Tel est le but de la campagne que lance Le Matin en 1907, sous le titre de « La guerre aux Apaches ». Il donne la parole à ses lecteurs sur les mesures à prendre pour épurer Paris : « Quels sont donc les moyens pratiques propres à enrayer défi­nitivement le banditisme parisien ? Dans la multitude de lettres qui nous sont par­venues depuis le commencement de cette série d’articles sur les exploits de nos mal­faiteurs, des milliers de lecteurs nous ont exposé leurs idées à ce sujet. Or, ces idées, toutes, concordent. Ce sont celles du simple bon sens ». Elles peuvent se résumer facilement : « De la répression, encore de la répression, toujours de la répression ! »… et suit un éventail de pro­positions qui vont de la réforme de la loi de 1880 sur les débits de boissons à l’application rigoureuse de la peine de mort, en passant par l’instauration de châtiments corporels « préventifs ».

L’apache bellevillois est une figure pit­toresque du Paris de la Belle Epoque, participant au charme « canaille » d’une capitale qui, en 1900, entend exposer à l’univers la prospérité française. Mais elle apparaît, en grande partie, si l’on s’en réfère aux archives judiciaires notam­ment, comme une construction de la grande presse populaire.
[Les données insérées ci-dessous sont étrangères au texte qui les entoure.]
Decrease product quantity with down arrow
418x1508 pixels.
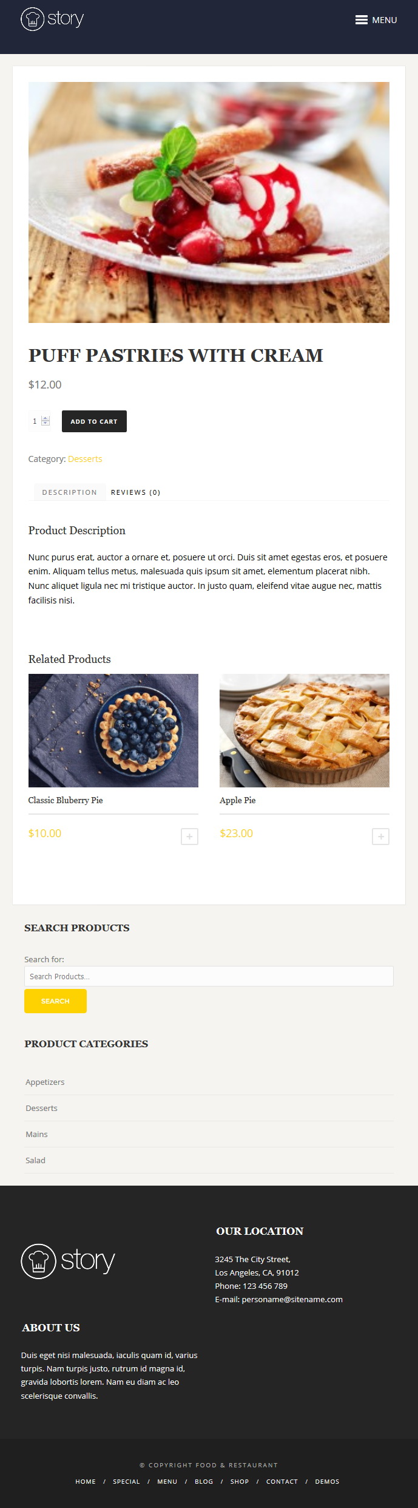(x=46, y=424)
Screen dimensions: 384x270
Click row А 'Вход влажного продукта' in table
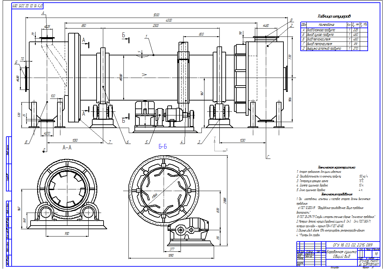(x=327, y=30)
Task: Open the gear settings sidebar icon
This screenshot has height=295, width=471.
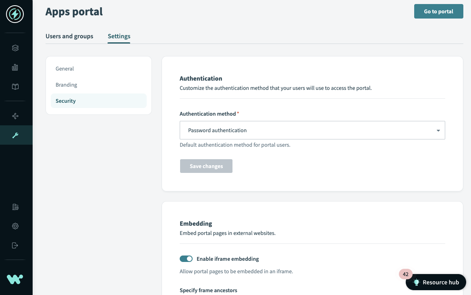Action: coord(15,226)
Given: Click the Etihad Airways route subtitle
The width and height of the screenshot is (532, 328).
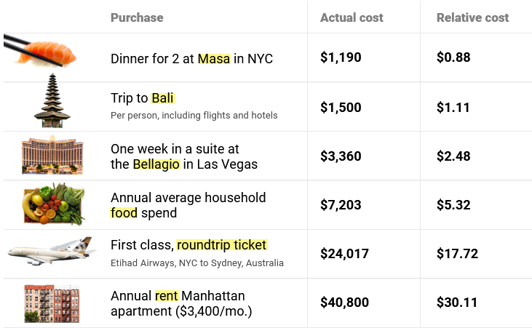Looking at the screenshot, I should point(196,263).
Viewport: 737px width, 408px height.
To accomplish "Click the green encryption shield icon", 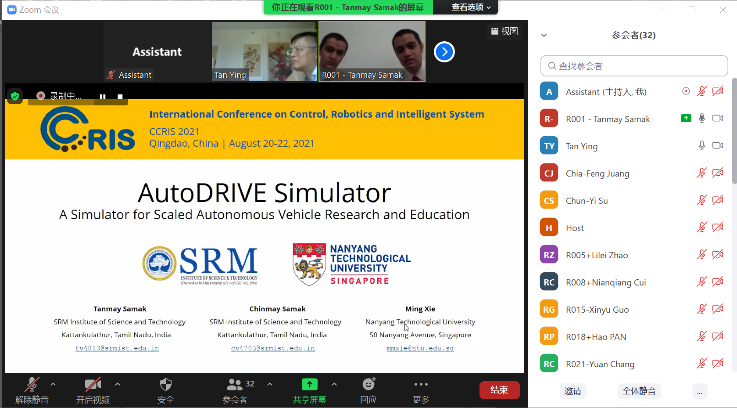I will coord(15,96).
S’il est conce­vable qu’un afflux important de chalands et de richesses dans une grande ville où les tensions sociales étaient loin d’être réglées, pouvait provoquer un accroisse­ment de la délinquance, il est difficile de ne pas s’interroger sur les arrière-pensées politiques de ceux qui se livrèrent à une telle exploitation médiatique.

Christiane Demeulenaere-Douyère

Pour en savoir plus :

Pierre Drachline et Claude Petit-Castelli, Casque d’Or et les apaches, Paris, Renaudor, 1990, 213 p.

Gérard Jacquemet, « La violence à Belleville au début du XX’ siècle », Bulletin de la Société de l’histoire de Paris et de l’Ile de France, Paris, 1978, pp. 141-167.

Gérard Jacquemet, Belleville au XIX’ siècle, du fau­bourg à la ville, Paris, EHESS-Touzot, 1984,452 p.


[1] Casque d’Or, réalisé par Jacques Becker (1952), avec, notamment, Simone Signoret, Serge Reggiani et Claude Dauphin dans les principaux rôles.

[2] On connaît assez bien l’affaire de Casque d’Or qui fit les choux gras de la presse parisienne et dont nous disposons du récit qu’en laissa l’héroïne, récit bien sûr plus ou moins digne de foi.

[3] Le Moniteur du XX’, 19 août 1906.

[4] Le Petit Parisien, « Les rois du pavé », avril 1900.

[5] Voir « Pour en savoir plus ».

[6] Louis Chevalier, Classes laborieuses et classes dangereuses à Paris pendant la première moitié du XIX’ siècle, Paris, Plon, 1958.